After discovering Miles’s autism when he was 18 months old, his parents immersed him in a cycle of rigorous behavioral therapies. A team of five or six therapists rotated in two-hour shifts, seven days a week. The family installed a two-way mirror so that therapists and parents could observe one another and share feedback during weekly meetings. Yet Miles didn’t start talking until he was 4 years old. By the time he entered Victory Academy at age 7, his utterances could only rarely be understood. His independence stretched little beyond going to the bathroom alone.
“At Victory, he’s made leaps and bounds,” his mother, Gayle Woodruff, says. “He’s so much more independent about things like getting something out of the refrigerator. It may sound strange, but when he does something naughty, in the background I’m going, ‘Yay!’ It means he’s being a normal kid.”
Victory Academy is developing with similar velocity itself. Founded in 2009 by two mothers of autistic children, Tricia Hasbrook and Thea Schreiber, the private school began with eight students in a single rented classroom in Wilsonville. Five years later, the academy now employs 28 full-time and five part-time teachers, teaching 38 students.
As if that growth arc were not ambitious enough, Hasbrook and Schreiber recently broke ground on a new 18,000-square-foot building on the outskirts of Wilsonville—after raising only 65 percent of its $5.5 million price tag. Their deadline for opening: September 2015. The newly housed school will be one of the only facilities on the West Coast specifically designed—from the floor plan to the LED lighting—to educate children on the autism spectrum. And everyone from the project’s architects to members of Portland band the Decemberists are pitching in to make sure the new Victory gets built.

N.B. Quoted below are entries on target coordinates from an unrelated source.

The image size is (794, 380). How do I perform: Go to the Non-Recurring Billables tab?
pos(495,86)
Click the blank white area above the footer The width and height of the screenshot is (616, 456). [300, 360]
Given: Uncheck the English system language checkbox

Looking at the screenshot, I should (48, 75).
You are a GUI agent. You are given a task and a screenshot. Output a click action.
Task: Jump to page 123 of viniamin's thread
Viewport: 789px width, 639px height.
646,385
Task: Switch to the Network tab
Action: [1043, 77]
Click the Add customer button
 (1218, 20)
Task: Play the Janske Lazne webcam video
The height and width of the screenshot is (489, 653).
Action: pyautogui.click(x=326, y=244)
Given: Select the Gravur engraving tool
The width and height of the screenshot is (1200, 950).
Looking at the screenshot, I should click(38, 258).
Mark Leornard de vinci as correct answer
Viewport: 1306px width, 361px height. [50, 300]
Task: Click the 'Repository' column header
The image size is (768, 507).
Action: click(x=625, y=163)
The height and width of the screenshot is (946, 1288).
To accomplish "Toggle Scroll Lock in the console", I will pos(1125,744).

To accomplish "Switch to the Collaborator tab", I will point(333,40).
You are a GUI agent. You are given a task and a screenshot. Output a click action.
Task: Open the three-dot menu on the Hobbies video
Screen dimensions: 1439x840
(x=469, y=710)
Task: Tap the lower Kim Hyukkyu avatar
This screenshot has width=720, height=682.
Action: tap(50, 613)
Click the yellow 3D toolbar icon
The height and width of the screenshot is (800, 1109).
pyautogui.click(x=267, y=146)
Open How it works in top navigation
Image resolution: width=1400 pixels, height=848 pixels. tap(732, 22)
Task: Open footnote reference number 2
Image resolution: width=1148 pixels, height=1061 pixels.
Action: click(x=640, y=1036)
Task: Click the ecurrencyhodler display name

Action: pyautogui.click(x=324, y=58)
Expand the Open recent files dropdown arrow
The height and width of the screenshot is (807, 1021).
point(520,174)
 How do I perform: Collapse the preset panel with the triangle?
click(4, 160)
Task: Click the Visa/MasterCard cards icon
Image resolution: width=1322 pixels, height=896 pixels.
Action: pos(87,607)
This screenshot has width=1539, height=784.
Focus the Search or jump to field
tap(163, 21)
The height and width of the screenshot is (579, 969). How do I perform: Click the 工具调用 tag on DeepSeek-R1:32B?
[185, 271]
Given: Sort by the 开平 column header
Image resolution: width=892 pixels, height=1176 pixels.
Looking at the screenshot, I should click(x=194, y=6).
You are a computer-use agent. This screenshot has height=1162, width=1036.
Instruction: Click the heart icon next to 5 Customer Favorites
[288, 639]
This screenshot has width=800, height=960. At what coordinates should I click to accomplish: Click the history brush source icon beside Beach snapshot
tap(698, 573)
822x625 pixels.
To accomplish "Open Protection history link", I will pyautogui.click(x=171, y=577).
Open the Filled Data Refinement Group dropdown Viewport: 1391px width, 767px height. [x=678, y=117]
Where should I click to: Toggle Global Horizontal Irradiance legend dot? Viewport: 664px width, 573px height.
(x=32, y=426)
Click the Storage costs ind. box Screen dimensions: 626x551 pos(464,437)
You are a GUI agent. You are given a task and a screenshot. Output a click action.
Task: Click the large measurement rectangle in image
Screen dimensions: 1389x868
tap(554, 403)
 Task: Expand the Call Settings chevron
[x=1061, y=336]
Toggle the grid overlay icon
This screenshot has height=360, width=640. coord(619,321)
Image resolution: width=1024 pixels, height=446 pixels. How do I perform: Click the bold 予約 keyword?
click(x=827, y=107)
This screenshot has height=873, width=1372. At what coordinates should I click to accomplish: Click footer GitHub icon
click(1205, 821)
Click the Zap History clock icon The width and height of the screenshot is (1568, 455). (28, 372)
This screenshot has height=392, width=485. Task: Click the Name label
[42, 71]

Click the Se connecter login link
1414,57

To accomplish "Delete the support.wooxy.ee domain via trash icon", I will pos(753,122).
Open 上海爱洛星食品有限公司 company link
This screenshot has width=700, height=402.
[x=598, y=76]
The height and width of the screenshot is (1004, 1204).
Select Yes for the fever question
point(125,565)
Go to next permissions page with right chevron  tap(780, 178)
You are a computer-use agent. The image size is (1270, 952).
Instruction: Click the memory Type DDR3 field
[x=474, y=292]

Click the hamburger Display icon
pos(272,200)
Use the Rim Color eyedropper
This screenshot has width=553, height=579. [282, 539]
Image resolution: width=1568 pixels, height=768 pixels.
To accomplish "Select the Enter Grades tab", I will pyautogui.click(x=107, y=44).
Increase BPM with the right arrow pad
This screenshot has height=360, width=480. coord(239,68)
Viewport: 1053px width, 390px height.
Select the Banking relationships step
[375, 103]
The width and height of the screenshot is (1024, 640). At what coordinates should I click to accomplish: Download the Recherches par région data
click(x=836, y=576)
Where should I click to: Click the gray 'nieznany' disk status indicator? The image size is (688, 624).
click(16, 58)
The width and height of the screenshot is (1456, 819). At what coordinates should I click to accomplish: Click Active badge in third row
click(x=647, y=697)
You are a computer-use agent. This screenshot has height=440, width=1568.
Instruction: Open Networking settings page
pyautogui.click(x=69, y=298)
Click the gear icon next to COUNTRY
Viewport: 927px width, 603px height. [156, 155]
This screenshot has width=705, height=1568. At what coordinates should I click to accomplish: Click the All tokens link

Clockwise from top left: Faith; Miles’s desk, offering reminders on how to sidestep communication obstacles; Emily Ross, a music therapist, gives A.J. a guitar lesson; teacher Molly Smith with Jamie.
Image: Leah Nash
No one yet fully understands why autism spectrum disorder occurs. Those with it often exhibit indifference to social engagements, an intent focus on a single object or subject, repetitive motions like rocking and biting themselves, and difficulty with verbal communication, among other traits. But every child on the spectrum—1 in 68 children, according to the Centers for Disease Control and Prevention—is also distinctly different: some are math geniuses or speed readers, others are unable to utter more than groans.
A.J., Hasbrook’s son, remains on the more severe end of the spectrum. Hasbrook and her husband, Bill, homeschooled him with behavioral therapies, between 40 and 50 hours a week, beginning when he was 18 months old and continuing until he was 7. His inability to speak or perform basic physical functions (a condition known as motor and verbal dyspraxia) led them to try exotic treatments like hyperbaric oxygen, horseback rides, even swimming with dolphins. (All of these approaches are embraced by many, and all are also clinically unproven as therapies for autism.) A.J. learned to read, but communication with his parents was limited at first to answering three- and four-part multiple-choice questions. He gradually learned to write.
Hasbrook remembers one of the first sentences A.J. scribbled, at age 8: “I’m so grateful that you all know that I’m in here.”
A.J. wanted to be around other kids, so his parents enrolled him in a private school. But at a 2003 Portland autism conference, Hasbrook met Schreiber, another Tualatin mother whose son, Zach, was on the spectrum. Their shared dissatisfactions with their education options quickly surfaced. The intensive homeschooling they had both provided their children could cost more than $65,000 per year. And dealing with autism requires time: hours and hours spent in therapies at home, hours and hours spent driving across the region for treatments. Private schools cost less, but parents still often had to contract with speech, physical, and occupational therapists not covered by tuition.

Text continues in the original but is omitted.